Mumbai, May 6: The Securities and Exchange Board of India (Sebi) has put the much-awaited initial public offer (IPO) of equity from HDFC Mutual Fund on hold.
The processing status for IPOs on Sebi’s website states this one is being “kept in abeyance for examination of past violations”. On April 26, the markets regulator sent a letter to investment banks handling the IPO, seeking clarifications.
Those in the sector say Sebi keeps an IPO in abeyance only for violations of a serious nature or such that these would take time to resolve. Beside HDFC MF, those of Srei Equipment Finance and Vishwaraj Sugar Industries — filed last year with Sebi—have been kept in abeyance.
HDFC MF had filed its offer document with Sebi on March 15. “Sebi takes about six weeks to clear an IPO if everything is in place. If the IPO goes on hold on regulatory grounds, the process can get delayed by a few months, till the issue is resolved,” said an investment banker, asking not to be named.
Sebi has not made public the exact nature of the violations.

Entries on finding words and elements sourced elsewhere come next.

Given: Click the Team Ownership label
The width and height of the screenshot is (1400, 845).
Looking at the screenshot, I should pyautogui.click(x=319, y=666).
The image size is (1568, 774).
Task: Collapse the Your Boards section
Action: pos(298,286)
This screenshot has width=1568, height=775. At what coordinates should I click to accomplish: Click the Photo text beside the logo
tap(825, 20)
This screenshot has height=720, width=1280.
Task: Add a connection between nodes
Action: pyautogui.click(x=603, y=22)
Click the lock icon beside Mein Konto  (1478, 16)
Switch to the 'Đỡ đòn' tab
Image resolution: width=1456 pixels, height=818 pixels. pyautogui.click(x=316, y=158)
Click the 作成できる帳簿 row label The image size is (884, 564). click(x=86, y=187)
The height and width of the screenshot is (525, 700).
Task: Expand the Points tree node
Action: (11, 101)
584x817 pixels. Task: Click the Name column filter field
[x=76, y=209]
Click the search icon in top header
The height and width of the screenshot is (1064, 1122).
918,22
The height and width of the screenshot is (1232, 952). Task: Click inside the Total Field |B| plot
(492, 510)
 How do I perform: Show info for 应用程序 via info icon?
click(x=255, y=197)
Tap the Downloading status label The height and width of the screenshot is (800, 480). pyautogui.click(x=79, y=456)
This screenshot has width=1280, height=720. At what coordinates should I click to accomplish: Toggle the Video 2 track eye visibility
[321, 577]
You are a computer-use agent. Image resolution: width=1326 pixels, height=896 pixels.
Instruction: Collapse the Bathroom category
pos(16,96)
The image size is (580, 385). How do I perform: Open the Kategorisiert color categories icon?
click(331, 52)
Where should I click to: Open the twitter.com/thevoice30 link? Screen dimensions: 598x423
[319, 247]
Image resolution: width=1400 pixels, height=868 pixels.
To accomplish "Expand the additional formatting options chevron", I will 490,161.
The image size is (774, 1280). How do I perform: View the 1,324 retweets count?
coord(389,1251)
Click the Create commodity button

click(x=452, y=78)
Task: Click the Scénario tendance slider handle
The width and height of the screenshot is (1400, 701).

The offer document with Sebi mentions pending proceedings on breach of the rules on securities. “We (promoters, directors and group companies) are also involved in an investigation initiated by Sebi with regard to alleged front-running and violation of securities laws,” it states. Past serious charges against the fund house include a case of “front-running” by its equities dealer, Nilesh Kapadia.
Sebi passed orders in the matter in July 2014 and January 2016. In the former order, Sebi had barred Kapadia and others accused from accessing the securities market for 10 years. In the interim order dated January 2016, Sebi had ordered impounding of unlawful gains allegedly made by Kapadia and other front-runners.
Sebi, however, had not issued directions to the fund house, trustee company or the managing director. In March 2016, HDFC MF had deposited money to cover losses suffered by investors during the period November 2001 to September 2007, aggregating to Rs 70 million, as determined by Sebi. In a segregated bank account, the offer document states. Further, that Sebi had “dropped” a show cause notice of March 2014 after the fund house compensated investors as directed by the regulator.
An e-mail sent to HDFC MF, asking for the nature of violations cited by Sebi did not elicit a response. HDFC MF was hoping to launch its Rs 35-billion IPO before the end of the current quarter. This could now get delayed to the next quarter, said sources. This IPO by the country’s second largest fund house is entirely an offer for sale by parent Housing Development Finance Corporation (HDFC) and Standard Life Investments, which hold 57 per cent stake and 38 per cent, respectively.
HDFC and Standard Life are looking to divest four per cent and eight per cent, respectively.